* Set task
Of the lines below, reproduce verbatim only those starting with the line that contains "the word Percentages" and going on through the line that contains "the before whole", including both of those lines.

* Excerpted data
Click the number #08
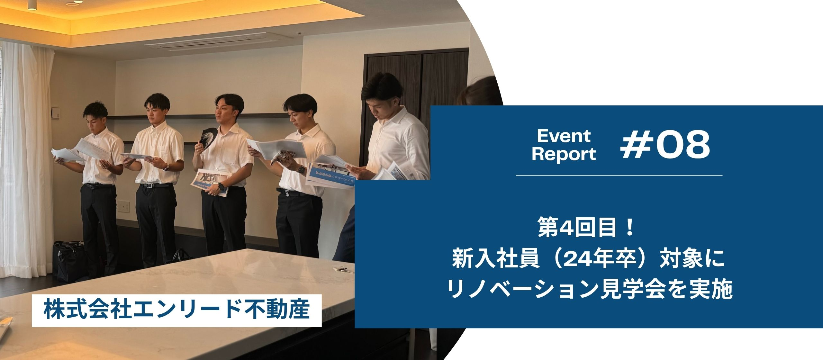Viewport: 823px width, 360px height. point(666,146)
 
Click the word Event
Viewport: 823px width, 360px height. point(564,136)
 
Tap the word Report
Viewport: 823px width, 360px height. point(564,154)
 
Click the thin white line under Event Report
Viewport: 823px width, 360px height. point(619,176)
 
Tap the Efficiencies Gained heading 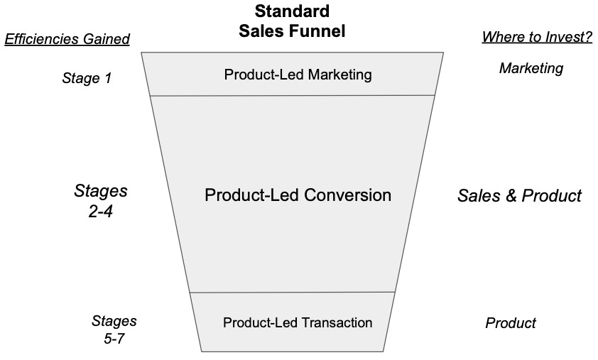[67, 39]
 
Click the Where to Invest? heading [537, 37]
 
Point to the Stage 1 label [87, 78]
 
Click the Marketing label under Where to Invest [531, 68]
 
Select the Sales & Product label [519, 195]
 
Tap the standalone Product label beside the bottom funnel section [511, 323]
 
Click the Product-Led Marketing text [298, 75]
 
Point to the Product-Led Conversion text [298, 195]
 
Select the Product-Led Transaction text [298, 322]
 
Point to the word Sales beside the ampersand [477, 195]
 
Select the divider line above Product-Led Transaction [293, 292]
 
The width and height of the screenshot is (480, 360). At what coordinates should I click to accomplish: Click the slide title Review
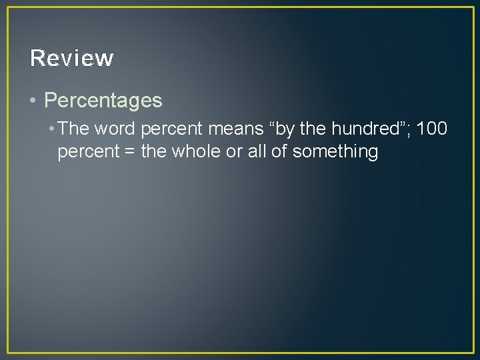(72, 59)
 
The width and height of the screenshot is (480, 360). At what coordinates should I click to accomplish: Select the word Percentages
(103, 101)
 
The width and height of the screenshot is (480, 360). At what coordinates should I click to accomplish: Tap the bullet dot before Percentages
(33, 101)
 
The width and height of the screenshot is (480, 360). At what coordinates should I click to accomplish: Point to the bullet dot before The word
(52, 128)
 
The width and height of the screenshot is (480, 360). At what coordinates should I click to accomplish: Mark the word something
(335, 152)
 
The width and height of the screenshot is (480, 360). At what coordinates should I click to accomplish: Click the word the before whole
---
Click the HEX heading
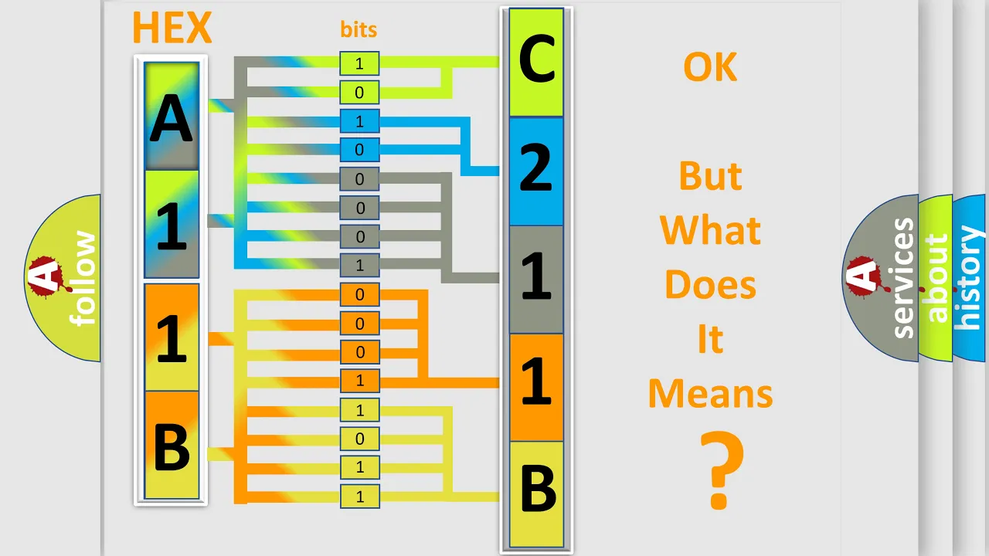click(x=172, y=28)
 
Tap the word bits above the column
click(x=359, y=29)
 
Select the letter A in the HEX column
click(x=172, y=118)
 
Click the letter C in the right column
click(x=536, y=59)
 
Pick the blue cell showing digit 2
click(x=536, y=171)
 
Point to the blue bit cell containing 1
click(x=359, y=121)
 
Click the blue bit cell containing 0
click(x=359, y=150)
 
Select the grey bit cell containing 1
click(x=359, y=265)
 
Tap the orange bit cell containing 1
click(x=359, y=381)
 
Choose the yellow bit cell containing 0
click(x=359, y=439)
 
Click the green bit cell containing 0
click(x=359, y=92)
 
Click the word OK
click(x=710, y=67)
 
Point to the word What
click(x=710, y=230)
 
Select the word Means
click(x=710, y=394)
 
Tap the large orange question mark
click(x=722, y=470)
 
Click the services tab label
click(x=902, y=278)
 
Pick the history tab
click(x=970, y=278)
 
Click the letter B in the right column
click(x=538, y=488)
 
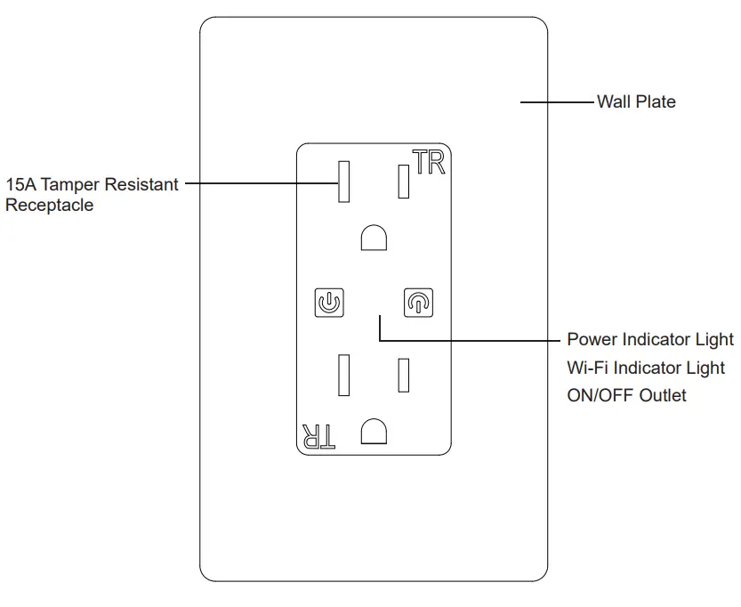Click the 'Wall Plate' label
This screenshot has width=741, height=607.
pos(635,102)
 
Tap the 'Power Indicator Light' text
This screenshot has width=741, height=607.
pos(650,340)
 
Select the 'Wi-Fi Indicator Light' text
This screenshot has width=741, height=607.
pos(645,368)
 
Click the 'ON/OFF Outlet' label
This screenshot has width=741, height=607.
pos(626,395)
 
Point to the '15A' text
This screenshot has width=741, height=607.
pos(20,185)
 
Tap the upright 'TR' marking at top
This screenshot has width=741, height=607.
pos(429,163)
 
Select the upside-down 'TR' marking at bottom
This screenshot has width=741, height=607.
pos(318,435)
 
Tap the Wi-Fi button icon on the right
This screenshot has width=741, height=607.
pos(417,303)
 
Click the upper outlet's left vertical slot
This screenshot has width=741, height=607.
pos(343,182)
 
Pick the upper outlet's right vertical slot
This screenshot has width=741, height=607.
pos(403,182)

* Result of the exercise
The width and height of the screenshot is (480, 360). At what coordinates should I click to accomplish: Select the word Percentages
(103, 101)
 
The width and height of the screenshot is (480, 360). At what coordinates should I click to accomplish: Tap the bullet dot before Percentages
(33, 101)
 
The width and height of the screenshot is (480, 360). At what coordinates should I click to accomplish: Point to the bullet dot before The word
(52, 128)
 
The width and height of the screenshot is (480, 360). At what coordinates should I click to accomplish: Mark the word something
(335, 152)
 
The width and height of the screenshot is (480, 360). At what coordinates should I click to accomplish: Click the word the before whole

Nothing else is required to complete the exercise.